The agent failing to use a legacy screen isn’t only a product bug; it may be a map of where the product’s abstraction is wrong. For design teams, that shifts the work from polishing the path through a tool to naming the real object of work.
Gonzalez’s product-strategy example makes that abstraction concrete:
The source of truth for a product strategy is not the slide deck, the roadmap doc, the ticket board, or the dashboard. It is the strategy itself: the goals, the bets, the risks, the owners, the metrics, the decisions. Everything else is a view. The memo, the board deck, the launch checklist, the customer brief are renderings of the same underlying object, shaped for different audiences.
A product launch is not a Notion doc, a Linear project, a slide deck, and a dashboard. It is a product launch.
In Gonzalez’s framing, the deliverable is no longer the deck, the board, or the dashboard. The durable thing is the structured model that can be rendered, checked, diffed, approved, and exported.
That is the part that changes the designer’s job. If the source of truth is a structured object instead of a visible artifact, then design has to specify the object: its fields, constraints, permissions, states, failure modes, and views. The screen becomes one projection among many. A human may need a deck, an agent may need a schema, a manager may need a dashboard, and the system needs a versioned record of what changed. Those are not separate products if they are all renderings of the same underlying thing.

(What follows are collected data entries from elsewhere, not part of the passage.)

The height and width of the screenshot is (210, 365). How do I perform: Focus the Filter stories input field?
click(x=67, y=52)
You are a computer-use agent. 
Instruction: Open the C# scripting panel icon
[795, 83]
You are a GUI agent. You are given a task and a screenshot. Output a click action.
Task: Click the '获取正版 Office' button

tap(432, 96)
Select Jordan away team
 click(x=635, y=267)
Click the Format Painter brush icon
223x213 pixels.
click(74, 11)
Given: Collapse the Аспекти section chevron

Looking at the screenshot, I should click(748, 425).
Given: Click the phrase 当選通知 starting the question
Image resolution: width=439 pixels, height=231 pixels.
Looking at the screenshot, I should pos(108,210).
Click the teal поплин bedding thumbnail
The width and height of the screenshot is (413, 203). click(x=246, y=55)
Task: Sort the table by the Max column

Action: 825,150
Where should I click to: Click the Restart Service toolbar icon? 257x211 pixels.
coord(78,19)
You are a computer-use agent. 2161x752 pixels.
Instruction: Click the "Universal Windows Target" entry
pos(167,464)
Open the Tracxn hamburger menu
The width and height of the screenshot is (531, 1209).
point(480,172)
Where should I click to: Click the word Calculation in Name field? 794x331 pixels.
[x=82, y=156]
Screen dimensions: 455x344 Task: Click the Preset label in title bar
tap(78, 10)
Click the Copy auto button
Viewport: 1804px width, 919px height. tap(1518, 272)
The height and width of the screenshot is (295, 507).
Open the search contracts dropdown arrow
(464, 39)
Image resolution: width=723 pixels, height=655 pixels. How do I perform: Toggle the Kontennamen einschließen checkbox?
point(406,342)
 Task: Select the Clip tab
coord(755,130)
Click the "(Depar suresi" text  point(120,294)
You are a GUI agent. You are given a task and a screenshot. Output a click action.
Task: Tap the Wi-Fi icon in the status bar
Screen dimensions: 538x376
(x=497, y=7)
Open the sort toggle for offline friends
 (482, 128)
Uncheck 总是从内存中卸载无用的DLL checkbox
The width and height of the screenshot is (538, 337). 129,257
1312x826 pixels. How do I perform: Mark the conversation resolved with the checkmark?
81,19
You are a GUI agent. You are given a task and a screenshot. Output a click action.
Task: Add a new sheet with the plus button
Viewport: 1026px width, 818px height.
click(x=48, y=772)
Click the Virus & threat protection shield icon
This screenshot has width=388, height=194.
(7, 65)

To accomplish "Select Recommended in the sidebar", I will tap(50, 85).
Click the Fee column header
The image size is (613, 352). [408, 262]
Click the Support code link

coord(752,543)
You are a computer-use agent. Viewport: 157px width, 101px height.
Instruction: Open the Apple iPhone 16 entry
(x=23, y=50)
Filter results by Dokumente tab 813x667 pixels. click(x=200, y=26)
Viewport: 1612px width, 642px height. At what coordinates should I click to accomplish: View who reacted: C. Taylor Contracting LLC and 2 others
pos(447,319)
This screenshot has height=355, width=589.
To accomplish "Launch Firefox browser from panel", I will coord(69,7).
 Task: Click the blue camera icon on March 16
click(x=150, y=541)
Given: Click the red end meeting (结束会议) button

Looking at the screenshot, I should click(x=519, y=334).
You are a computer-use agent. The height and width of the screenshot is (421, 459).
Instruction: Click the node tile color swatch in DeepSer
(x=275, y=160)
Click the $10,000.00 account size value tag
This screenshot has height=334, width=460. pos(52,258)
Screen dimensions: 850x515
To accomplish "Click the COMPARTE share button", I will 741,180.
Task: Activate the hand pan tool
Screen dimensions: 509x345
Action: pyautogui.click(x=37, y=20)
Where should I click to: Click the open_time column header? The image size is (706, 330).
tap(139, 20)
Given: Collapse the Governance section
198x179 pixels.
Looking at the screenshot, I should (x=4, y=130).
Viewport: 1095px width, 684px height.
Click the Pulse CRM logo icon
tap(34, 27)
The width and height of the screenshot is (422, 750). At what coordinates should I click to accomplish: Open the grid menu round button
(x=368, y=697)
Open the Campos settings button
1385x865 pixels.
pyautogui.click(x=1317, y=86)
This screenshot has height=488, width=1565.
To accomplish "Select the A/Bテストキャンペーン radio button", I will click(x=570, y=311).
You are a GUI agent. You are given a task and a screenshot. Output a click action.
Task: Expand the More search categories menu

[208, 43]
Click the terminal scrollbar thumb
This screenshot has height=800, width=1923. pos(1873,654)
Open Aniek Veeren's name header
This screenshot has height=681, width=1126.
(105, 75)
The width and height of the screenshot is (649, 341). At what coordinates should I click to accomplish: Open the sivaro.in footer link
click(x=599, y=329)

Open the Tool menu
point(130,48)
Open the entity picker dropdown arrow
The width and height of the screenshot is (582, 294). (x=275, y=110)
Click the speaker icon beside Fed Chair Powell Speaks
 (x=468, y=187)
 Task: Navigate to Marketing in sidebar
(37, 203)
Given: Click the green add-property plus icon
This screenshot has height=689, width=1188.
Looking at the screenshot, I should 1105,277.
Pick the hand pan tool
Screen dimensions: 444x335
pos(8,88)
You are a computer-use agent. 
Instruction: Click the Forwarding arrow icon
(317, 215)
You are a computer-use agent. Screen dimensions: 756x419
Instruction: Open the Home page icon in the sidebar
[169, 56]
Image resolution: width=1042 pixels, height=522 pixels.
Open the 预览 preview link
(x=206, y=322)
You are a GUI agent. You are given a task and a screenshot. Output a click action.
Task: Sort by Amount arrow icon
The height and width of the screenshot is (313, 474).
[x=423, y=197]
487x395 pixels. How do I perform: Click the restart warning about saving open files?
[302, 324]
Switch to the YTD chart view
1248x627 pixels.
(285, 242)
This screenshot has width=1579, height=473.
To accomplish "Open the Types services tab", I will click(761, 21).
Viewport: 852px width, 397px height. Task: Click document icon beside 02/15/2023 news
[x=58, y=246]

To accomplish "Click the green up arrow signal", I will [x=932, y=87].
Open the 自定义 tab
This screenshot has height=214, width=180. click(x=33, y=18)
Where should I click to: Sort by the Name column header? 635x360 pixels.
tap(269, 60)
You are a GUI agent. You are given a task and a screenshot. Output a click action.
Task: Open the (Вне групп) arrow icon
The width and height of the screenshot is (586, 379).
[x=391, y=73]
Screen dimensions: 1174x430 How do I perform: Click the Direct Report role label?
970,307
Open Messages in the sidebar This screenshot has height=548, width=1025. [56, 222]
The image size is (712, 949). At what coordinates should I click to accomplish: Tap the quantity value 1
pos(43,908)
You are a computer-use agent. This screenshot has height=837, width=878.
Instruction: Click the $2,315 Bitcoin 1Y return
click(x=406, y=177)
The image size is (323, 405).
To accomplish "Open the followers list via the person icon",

Gonzalez closes by keeping the old tools in the frame:
The old tools will not vanish quickly. They have distribution, habits, enterprise contracts, file compatibility, and decades of user training on their side. But the center of gravity moves. The work happens in the agent-native system. The legacy app receives the export.
I do not think this transition will be clean. The old world will remain around us for a long time. People will still export PowerPoint files, update spreadsheets, paste things into email, and manage work through tools that were designed before any of this existed.
But that feels increasingly like a transitional phase.
The more interesting future is not only agents operating apps. It is applications designed so agents, humans, and existing tools can all work with the same underlying objects.
Not because every app disappears but because the source of truth may move.